这次程序挂了,然后HDFS的NameNode的Active也从原来的110节点换成了107节点,原本我写的恢复的路径是:hdfs://192.168.2.110:8020/flink/checkpoints/pack-download-streaming/6d2efb85e595f43d34e66245fb95e32a/chk-8181
,那报Operation category READ is not supported in state standby
可以理解,但是把恢复路径改成hdfs:///flink/checkpoints/pack-download-streaming/6d2efb85e595f43d34e66245fb95e32a/chk-8181
,甚至是hdfs://192.168.2.107:8020/flink/checkpoints/pack-download-streaming/6d2efb85e595f43d34e66245fb95e32a/chk-8181
都是报一样的错,连core-site.xml和hdfs-site.xml都尝试拷贝进去了还是不管用。
报错大体如下:
java.lang.Exception: Exception while creating StreamOperatorStateContext.

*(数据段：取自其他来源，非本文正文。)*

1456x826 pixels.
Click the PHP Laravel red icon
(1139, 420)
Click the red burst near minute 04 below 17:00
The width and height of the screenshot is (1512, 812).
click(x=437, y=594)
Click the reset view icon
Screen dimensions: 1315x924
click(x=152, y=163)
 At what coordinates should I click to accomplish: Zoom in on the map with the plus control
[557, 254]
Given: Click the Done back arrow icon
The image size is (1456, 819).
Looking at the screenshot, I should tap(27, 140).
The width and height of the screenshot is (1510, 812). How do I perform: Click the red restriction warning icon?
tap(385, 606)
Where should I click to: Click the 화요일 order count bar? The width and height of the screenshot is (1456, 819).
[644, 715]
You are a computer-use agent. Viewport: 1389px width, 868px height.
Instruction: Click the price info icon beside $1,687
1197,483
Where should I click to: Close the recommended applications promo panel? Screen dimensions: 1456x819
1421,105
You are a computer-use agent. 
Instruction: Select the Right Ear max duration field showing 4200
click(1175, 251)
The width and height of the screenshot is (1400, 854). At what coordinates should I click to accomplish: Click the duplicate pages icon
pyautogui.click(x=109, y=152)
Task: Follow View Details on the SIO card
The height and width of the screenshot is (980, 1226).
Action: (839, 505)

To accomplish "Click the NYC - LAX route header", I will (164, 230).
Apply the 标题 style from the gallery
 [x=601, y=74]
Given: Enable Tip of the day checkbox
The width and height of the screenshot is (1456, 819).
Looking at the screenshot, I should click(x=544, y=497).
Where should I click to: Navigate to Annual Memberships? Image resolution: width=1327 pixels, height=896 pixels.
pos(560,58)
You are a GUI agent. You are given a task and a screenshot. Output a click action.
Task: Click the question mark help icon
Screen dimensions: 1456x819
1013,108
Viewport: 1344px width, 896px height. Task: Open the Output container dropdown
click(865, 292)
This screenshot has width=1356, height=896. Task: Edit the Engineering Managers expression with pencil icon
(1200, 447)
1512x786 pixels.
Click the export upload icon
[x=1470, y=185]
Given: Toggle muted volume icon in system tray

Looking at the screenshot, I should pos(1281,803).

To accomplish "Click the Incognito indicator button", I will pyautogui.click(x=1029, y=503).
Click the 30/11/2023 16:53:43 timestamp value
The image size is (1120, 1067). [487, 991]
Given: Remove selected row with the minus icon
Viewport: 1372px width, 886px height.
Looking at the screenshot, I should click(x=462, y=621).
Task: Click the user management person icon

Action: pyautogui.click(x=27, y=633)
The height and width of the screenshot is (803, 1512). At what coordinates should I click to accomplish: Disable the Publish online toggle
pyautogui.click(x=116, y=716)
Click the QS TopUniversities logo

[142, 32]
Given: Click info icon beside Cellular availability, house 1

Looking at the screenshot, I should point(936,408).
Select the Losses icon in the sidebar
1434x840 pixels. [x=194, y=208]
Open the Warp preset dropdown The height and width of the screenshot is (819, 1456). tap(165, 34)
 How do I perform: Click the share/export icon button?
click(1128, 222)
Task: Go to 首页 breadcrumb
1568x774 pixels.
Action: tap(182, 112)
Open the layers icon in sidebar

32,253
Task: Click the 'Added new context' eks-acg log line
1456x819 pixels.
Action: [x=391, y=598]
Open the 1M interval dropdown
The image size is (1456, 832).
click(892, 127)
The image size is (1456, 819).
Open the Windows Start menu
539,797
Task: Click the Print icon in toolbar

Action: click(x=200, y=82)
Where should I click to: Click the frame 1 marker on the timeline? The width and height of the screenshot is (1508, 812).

at org.apache.flink.streaming.api.operators.StreamTaskStateInitializerImpl.streamOperatorStateContext(StreamTaskStateInitializerImpl.java:195)
at org.apache.flink.streaming.api.operators.AbstractStreamOperator.initializeState(AbstractStreamOperator.java:250)
at org.apache.flink.streaming.runtime.tasks.StreamTask.initializeState(StreamTask.java:738)
at org.apache.flink.streaming.runtime.tasks.StreamTask.invoke(StreamTask.java:289)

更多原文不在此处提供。